More menacing hints from SCO. It seems they are making their list smaller and smaller, and it's down to about a dozen or so. Didn't they already say it was a definite? But they now say they "may" sue. Here are some on the short list, according to Darl:
"BP, Siemens and Fujitsu are among a large number of big companies whose use of the operating system has come under scrutiny, said Darl McBride, chief executive of SCO, the small US company that has mounted the challenge. He said the company had not yet decided whether to sue. But he added: 'That clearly is an option we are looking into very closely.'
"The prospect of legal action depends on the precise use each company makes of Linux, said Mr McBride. Commenting on the use of the software by BP, he said: 'There are clearly some concerns with those guys.' But he added that SCO is 'trying to work through these things without going to court'. . . .
The SCO chief would not confirm Google was on the list but he did little to dispel the prospect of legal action that could hamper the search engine company's listing plans. 'Google is using a lot of Linux; they've benefited from that,' said Mr McBride.
"Extending the legal challenge overseas would open a new front in the battle. Mr McBride said SCO 'started a dialogue' with a number of international companies last month over the use of Linux and planned to decide on action by the end of January.

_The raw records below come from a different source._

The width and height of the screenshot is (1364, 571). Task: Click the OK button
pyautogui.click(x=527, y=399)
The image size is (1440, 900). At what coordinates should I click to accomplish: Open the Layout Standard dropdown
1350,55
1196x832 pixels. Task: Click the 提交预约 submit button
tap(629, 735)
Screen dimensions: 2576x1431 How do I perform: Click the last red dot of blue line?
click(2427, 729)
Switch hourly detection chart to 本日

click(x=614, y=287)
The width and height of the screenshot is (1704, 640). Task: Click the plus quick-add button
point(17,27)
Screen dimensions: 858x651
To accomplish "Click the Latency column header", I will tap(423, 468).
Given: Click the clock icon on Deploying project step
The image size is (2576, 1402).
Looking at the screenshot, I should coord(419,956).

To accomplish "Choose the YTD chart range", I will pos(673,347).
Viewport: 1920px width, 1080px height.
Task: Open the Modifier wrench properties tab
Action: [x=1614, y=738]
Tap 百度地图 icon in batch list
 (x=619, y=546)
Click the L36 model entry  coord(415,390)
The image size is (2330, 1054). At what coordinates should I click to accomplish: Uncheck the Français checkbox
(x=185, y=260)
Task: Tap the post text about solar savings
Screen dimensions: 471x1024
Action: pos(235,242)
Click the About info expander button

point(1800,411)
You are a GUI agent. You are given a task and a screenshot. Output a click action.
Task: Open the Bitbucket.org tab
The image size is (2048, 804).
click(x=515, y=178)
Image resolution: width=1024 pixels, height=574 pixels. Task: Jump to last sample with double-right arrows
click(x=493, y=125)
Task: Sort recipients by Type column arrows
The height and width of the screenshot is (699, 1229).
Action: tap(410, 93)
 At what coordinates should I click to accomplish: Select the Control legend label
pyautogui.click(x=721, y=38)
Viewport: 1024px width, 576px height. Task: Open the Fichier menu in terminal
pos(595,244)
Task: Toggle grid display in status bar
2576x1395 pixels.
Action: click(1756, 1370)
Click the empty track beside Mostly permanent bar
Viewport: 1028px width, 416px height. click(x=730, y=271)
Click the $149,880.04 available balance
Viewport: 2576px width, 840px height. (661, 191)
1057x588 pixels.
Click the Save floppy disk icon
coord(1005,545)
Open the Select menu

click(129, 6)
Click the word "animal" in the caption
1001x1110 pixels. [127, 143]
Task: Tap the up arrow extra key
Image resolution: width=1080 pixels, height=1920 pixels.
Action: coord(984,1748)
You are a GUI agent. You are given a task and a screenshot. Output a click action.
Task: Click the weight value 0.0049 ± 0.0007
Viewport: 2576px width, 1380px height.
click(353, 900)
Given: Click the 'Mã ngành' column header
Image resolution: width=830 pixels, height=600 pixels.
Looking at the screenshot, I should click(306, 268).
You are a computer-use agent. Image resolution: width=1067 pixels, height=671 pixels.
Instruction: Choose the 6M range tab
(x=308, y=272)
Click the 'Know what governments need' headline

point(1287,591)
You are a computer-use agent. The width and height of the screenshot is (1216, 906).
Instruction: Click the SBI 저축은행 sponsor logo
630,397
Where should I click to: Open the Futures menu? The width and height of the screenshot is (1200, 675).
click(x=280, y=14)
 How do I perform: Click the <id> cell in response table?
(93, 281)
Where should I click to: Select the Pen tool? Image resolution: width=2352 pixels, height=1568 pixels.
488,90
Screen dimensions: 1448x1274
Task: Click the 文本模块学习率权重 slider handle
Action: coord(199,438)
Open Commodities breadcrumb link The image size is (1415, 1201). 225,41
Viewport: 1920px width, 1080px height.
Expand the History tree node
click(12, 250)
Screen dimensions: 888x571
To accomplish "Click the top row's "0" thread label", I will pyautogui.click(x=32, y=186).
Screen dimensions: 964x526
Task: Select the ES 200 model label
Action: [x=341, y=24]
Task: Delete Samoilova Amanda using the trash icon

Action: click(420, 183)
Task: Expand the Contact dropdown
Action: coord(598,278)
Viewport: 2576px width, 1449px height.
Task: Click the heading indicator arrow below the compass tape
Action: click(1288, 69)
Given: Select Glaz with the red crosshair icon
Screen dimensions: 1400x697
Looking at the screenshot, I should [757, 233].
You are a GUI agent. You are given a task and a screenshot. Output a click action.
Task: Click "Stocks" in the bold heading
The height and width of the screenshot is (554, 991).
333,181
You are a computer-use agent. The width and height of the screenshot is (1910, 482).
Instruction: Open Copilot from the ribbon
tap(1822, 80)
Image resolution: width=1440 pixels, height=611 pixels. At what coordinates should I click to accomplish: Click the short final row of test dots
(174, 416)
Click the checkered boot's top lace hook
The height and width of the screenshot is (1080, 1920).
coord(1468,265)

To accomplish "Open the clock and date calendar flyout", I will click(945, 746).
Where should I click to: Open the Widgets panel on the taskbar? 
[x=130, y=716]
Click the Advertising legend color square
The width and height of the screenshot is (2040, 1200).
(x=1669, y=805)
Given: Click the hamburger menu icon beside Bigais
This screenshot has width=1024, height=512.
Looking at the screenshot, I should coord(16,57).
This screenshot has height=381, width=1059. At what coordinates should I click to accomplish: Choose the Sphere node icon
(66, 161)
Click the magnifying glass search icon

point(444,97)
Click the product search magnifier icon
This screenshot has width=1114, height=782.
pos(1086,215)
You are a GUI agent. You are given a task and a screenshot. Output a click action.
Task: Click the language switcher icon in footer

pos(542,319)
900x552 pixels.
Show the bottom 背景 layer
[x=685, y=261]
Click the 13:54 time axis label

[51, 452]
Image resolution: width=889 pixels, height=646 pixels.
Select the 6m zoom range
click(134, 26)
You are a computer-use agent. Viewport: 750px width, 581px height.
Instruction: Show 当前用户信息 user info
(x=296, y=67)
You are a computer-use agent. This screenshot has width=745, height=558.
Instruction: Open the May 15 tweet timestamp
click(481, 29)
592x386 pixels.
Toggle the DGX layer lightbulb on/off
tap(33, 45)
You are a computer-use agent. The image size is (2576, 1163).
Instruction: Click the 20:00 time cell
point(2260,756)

"It is using an unusual breach-of-contract claim to try to draw the international companies into the fray."
"Unusual" is a very polite word for it.
From Australia, comes this report that SCO has put out a press release saying they have started selling licenses in Australia. Of course, it probably is more accurate to say they are offering to sell them, but this is SCOspeak:
"The SCO Group has started selling its intellectual property licence in Australia and New Zealand, according to a company media release.
"The licence costs $A999 per server processor and $A285 per desktop processor. . . .
"'By purchasing the license, customers are properly compensating SCO for the UNIX source code, derivative UNIX code and other UNIX-related intellectual property and copyrights owned by SCO as it is currently found in Linux,' the release says."
Well, that's a new list of offenses, isn't it? It is certainly hard to keep up. And if it isn't asking for too much specificity, and I recognize SCO is allergic to specificity, what exactly would "other UNIX-related intellectual property" be, after you've already listed source code and derivative code and copyrights and you don't have a relevant patent? Of course, making us all guess what their vague menacing words mean is ....oh, hey, wait a sec. Does the US stock market open again for trading in the morning, by any chance?